With the polls predicting a dead heat, unprecedented sums of cash are piling into Georgia: a record-breaking half-a-billion dollars will have been spent by the end of this race. The airwaves are filled with political ads; residents are getting bombarded daily, sometimes hourly, with campaign text messages and phone calls. Both Trump and Biden will stage big-ticket events in Georgia in the final hours before polling day.

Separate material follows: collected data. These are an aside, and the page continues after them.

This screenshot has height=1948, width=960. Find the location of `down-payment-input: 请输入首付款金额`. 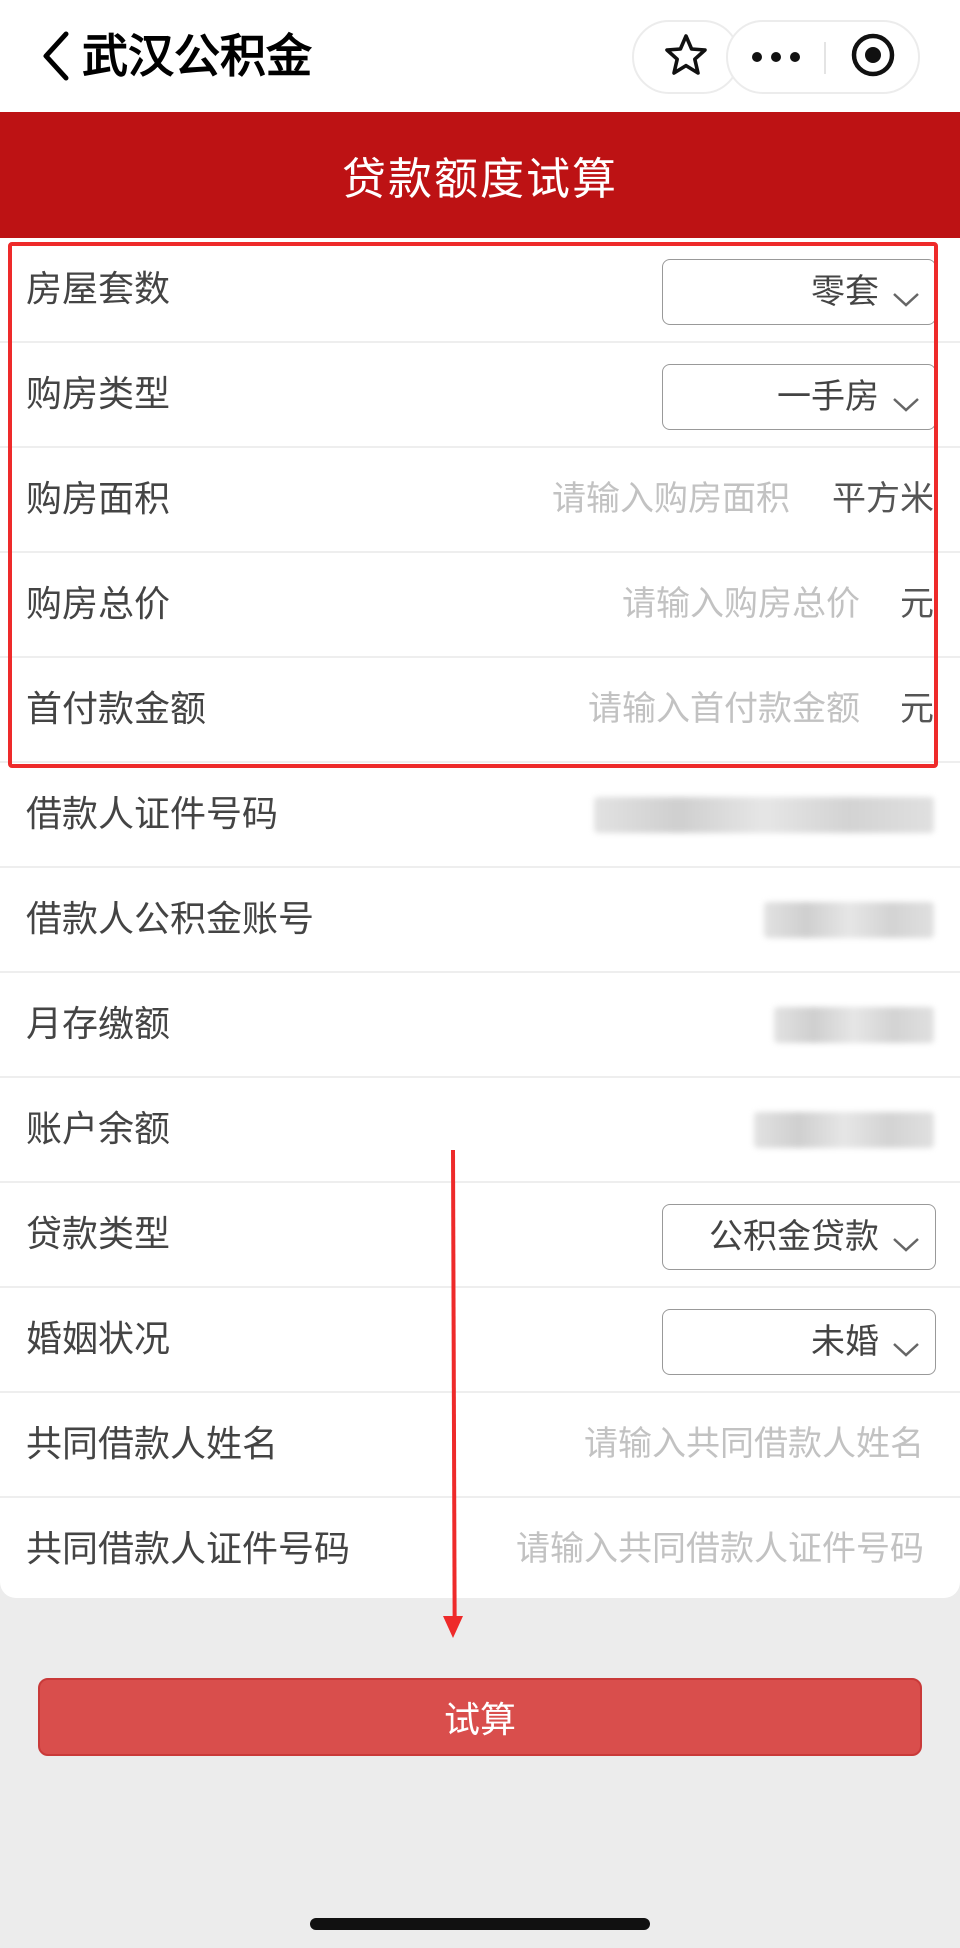

down-payment-input: 请输入首付款金额 is located at coordinates (724, 710).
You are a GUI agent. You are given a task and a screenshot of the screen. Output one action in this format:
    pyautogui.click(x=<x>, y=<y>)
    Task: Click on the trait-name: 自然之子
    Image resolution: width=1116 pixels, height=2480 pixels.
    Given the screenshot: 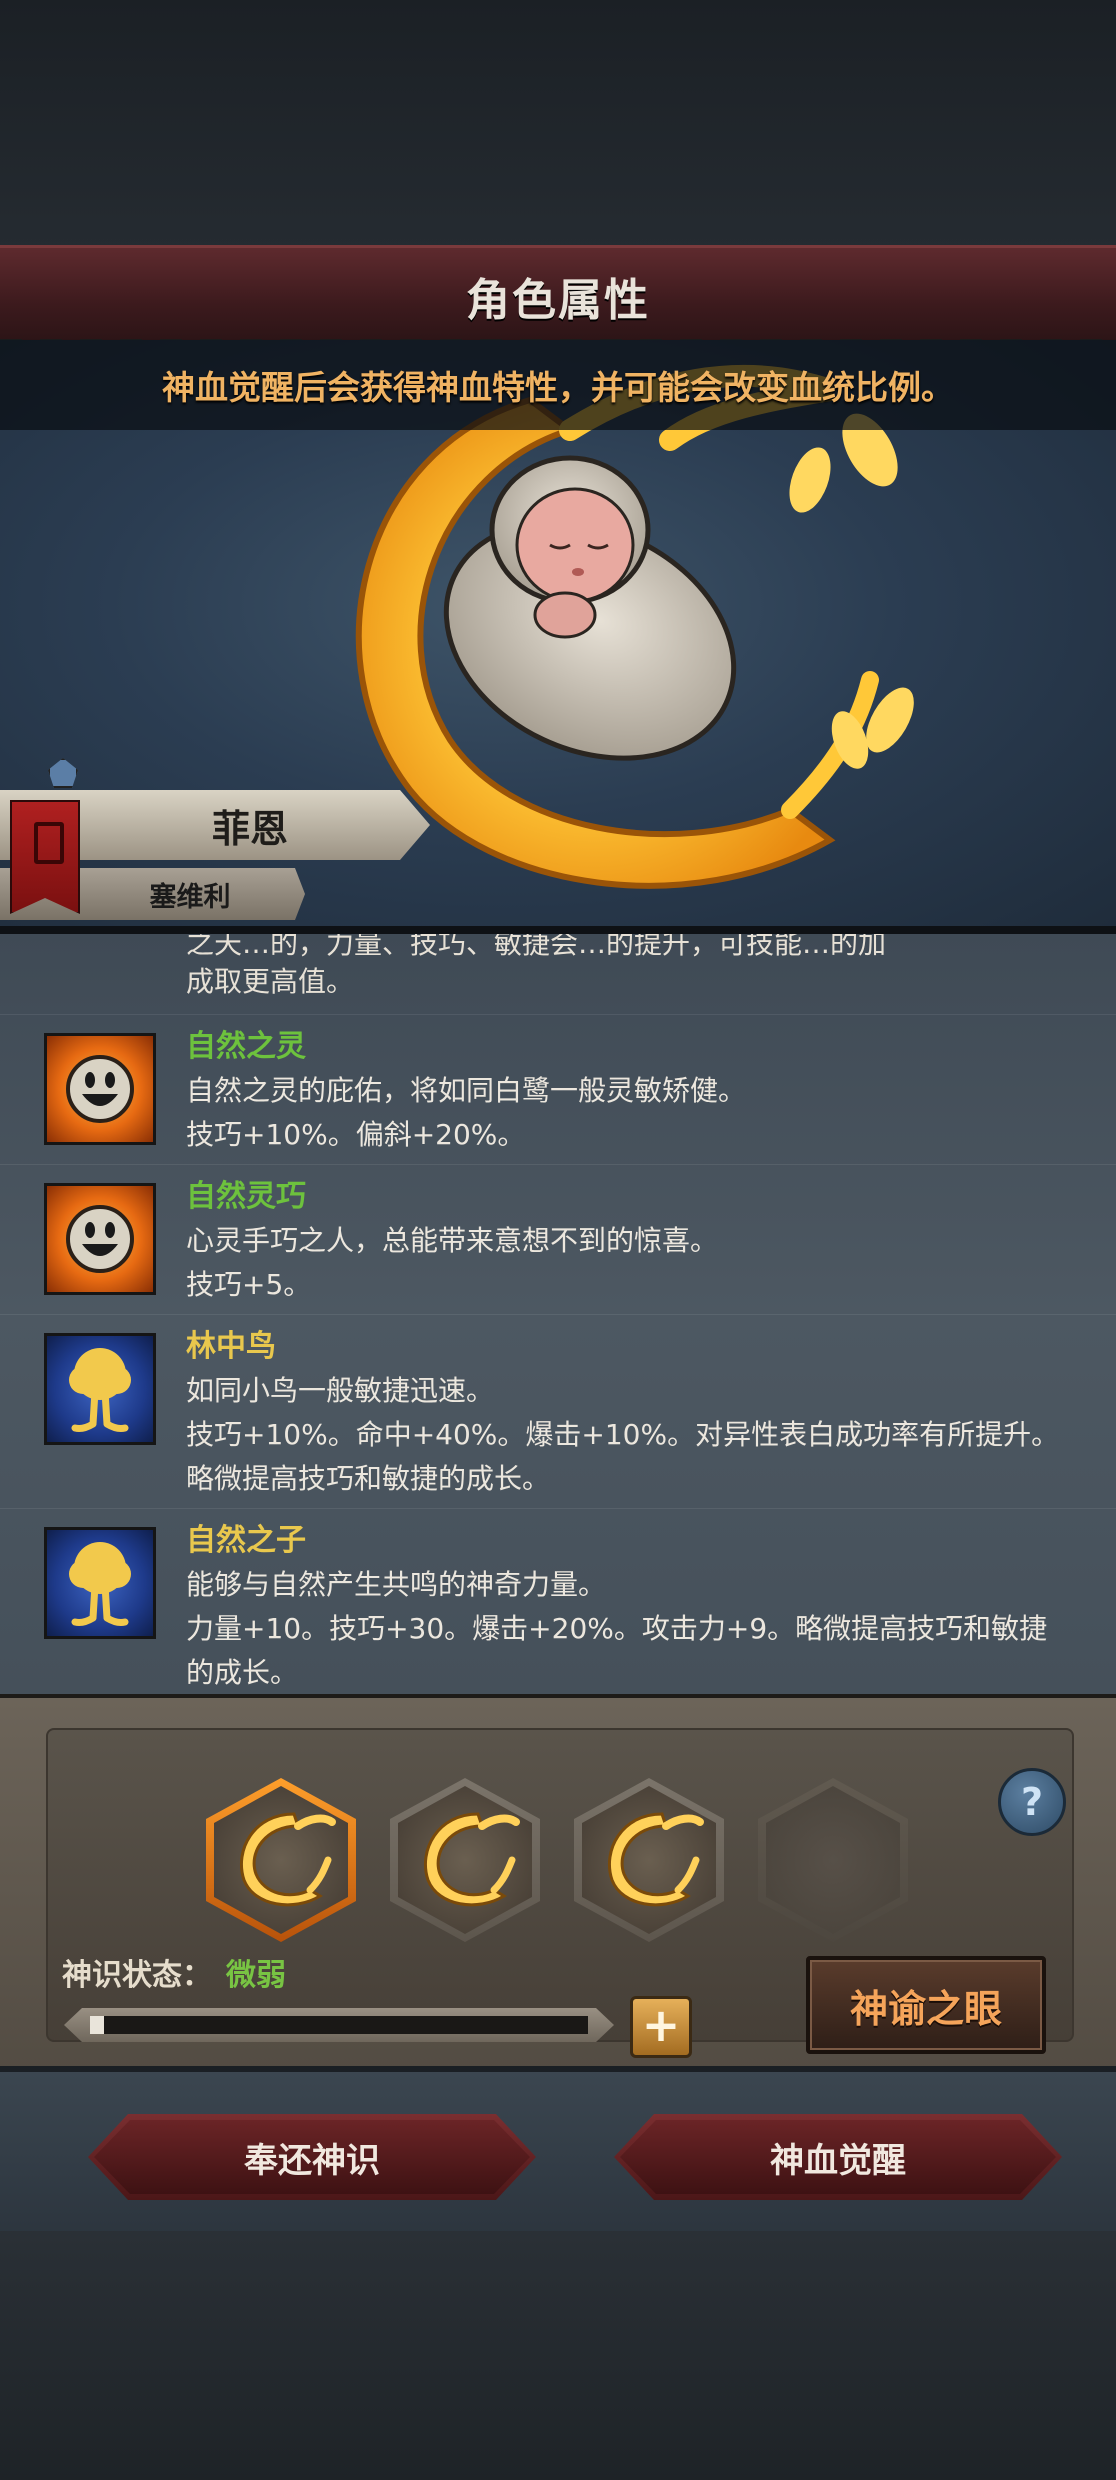 What is the action you would take?
    pyautogui.click(x=246, y=1540)
    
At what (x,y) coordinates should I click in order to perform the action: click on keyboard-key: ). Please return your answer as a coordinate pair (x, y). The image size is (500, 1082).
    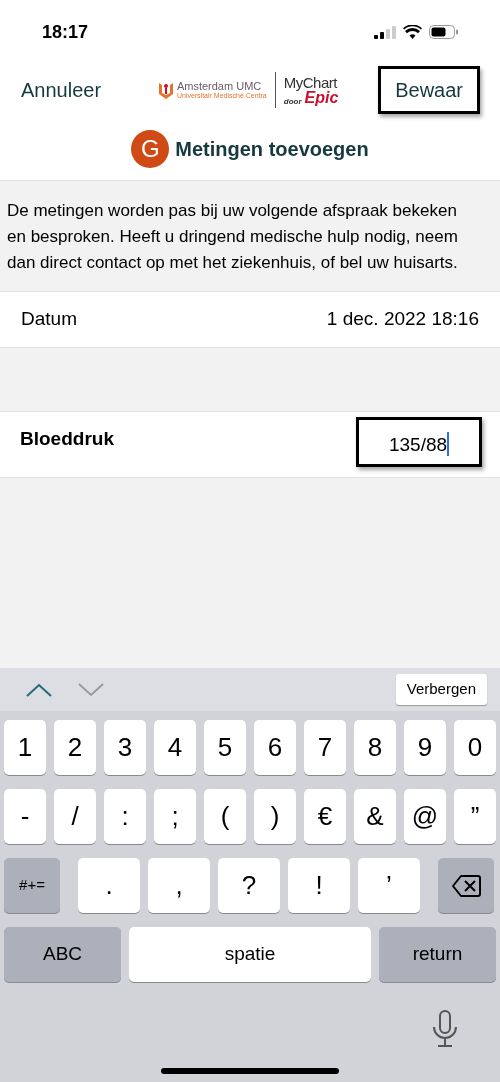
    Looking at the image, I should click on (275, 816).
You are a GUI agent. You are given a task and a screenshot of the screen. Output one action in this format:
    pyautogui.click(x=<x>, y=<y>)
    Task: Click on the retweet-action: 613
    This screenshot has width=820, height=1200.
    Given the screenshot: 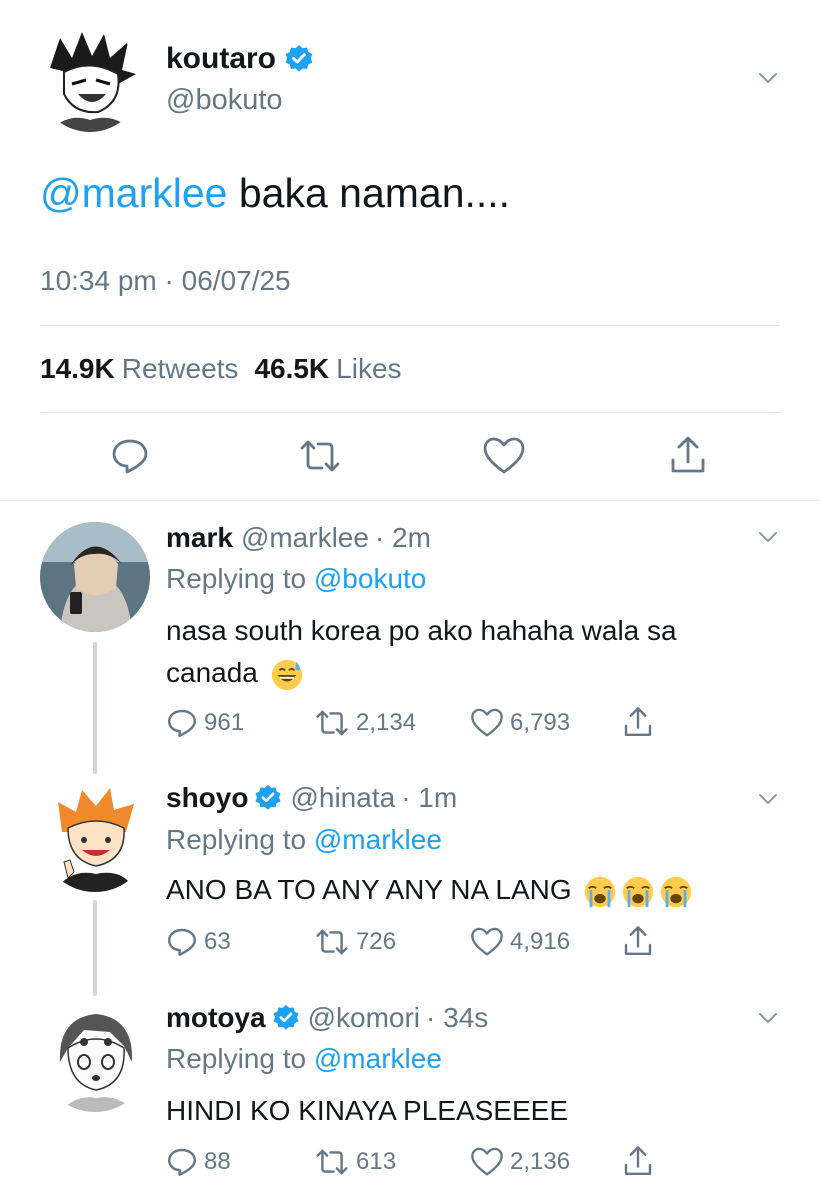 What is the action you would take?
    pyautogui.click(x=355, y=1162)
    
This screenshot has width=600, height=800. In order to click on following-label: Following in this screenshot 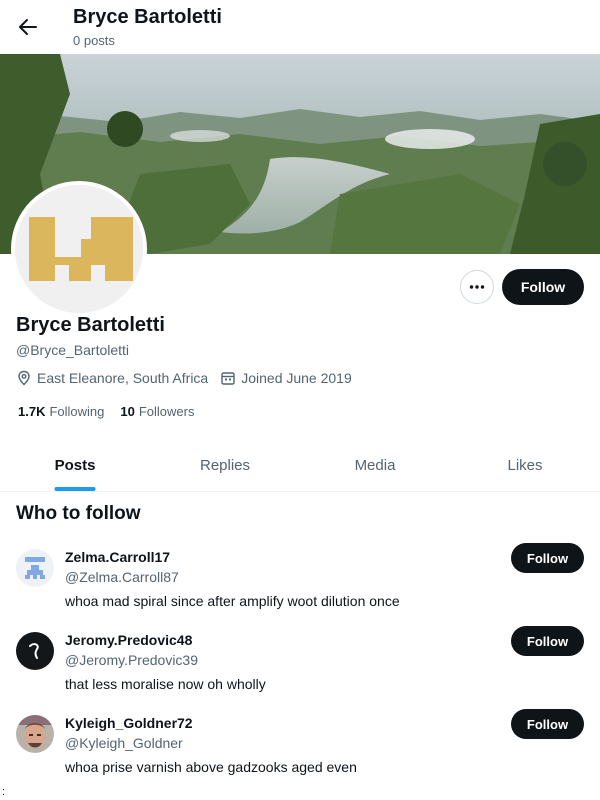, I will do `click(77, 412)`.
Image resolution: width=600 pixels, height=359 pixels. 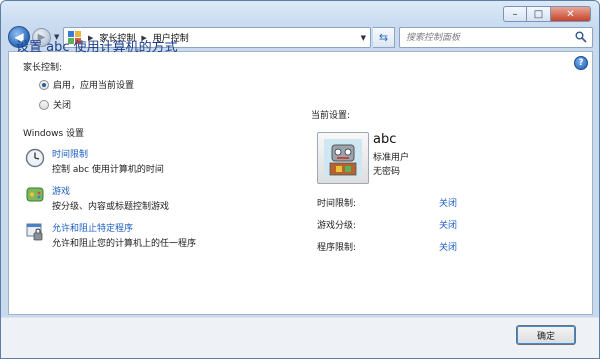 What do you see at coordinates (480, 38) in the screenshot?
I see `search-input` at bounding box center [480, 38].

But the money and the pricey political set-pieces are only a small part of the story. What’s really been happening here, and was happening for many years before most in the Democratic Party establishment ever took the possibility of Georgia going blue seriously, is a massive, grassroots voter-engagement effort.
It’s been run predominantly by Black women such as Nsé Ufot of the New Georgia Project (in the film above), Helen Butler of the Georgia Coalition for the People’s Agenda and, most famously, Stacey Abrams, who narrowly lost her bid to become Georgia’s governor back in 2018.